TELECOMMUNICATIONS GIANT Digicel is boasting that its multi-storey global headquarters being constructed near the waterfront in downtown Kingston will be the "greenest" building in the Caribbean.

Work on the building started last year with the scheduled completion date being the middle of next year, but already CEO of Digicel, Mark Linehan, is confident that the design will utilise cutting-edge, environmentally friendly features.

"This development will span a total area of 211,500 square feet and will make use of solar power, solar cooling and wind power.

"The building will feature four wind turbines on the roof of the 11-storey tower, and 15,000 square feet of solar panels and solar glass on the roofs of all three buildings," Linehan told a recent investment forum dubbed 'Redevelopment of Downtown Kingston: Investment Opportunities and Challenges', put on by the Urban Development Corporation and Scotia Investments.

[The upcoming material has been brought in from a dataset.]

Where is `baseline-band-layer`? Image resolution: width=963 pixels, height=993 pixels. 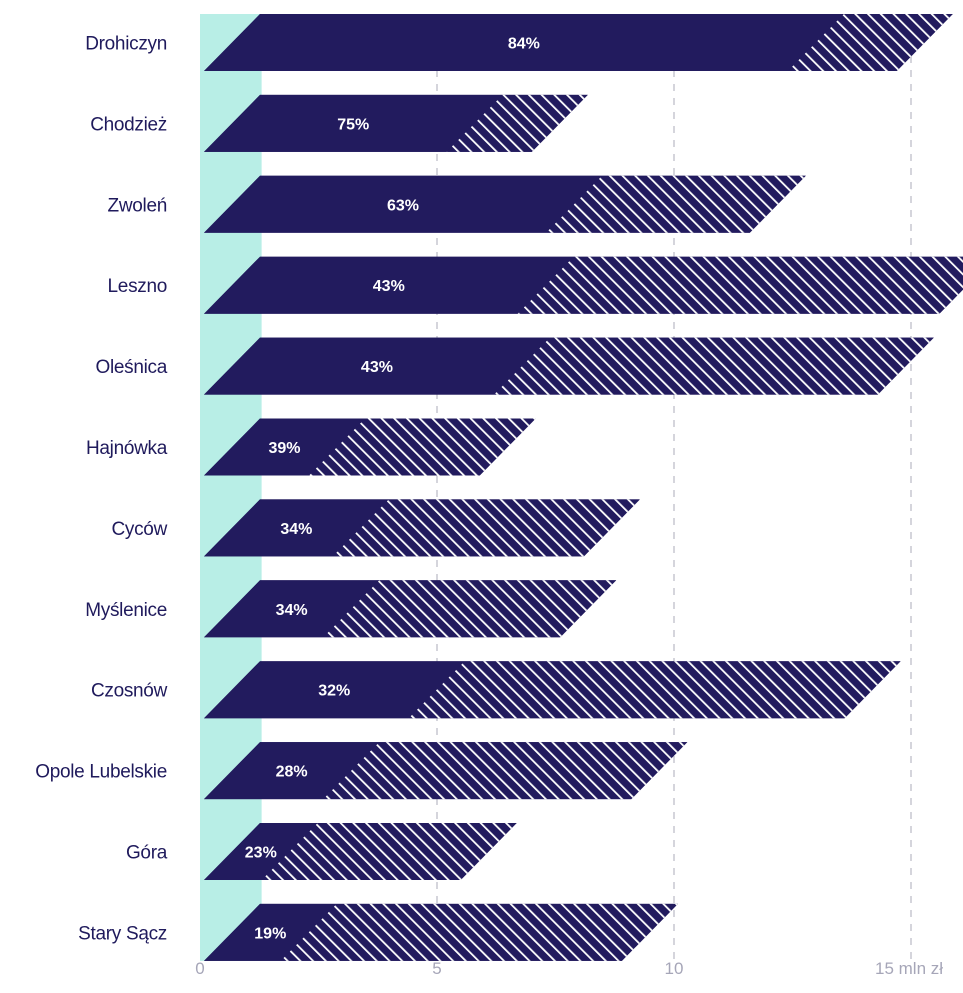 baseline-band-layer is located at coordinates (231, 488).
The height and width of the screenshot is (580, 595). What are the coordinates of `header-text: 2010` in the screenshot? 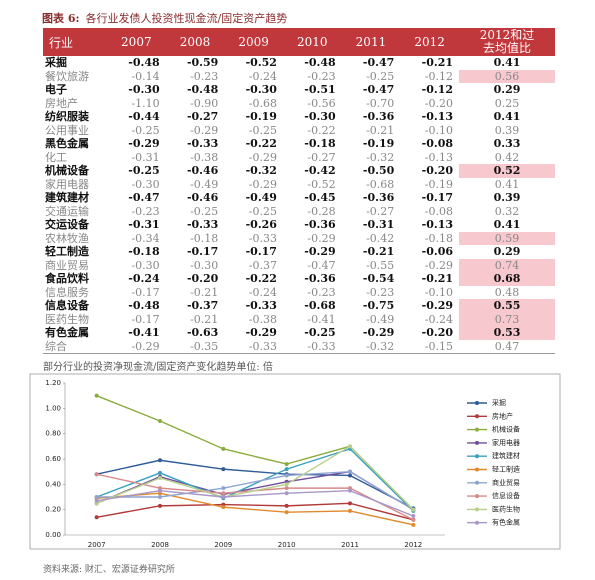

According to Linehan, "The design of the building is geared towards low energy usage such as only using energy where required by continuous measurement of temperature so cooling and fresh air are only used when needed.

"Also, water use is reduced by use of low-consumption sanitary fittings and by capturing and storing rain water, which will be used in the toilets."

So far, the foundation work on the building - which started in September last year - has been completed and the reinforced concrete core, which gives the building its strength, was completed to all 11 storeys in July.

In addition, the steel frame is very close to completion, with the roof-steel installation scheduled to be done this month.

The curtain wall for the building is at an advanced stage, and the internal fit-out on the floors has started.

"Our aim is that, by the end of this year, the building will be up in its entirety, weather-proofed and fit-out work will be well advanced," Linehan said.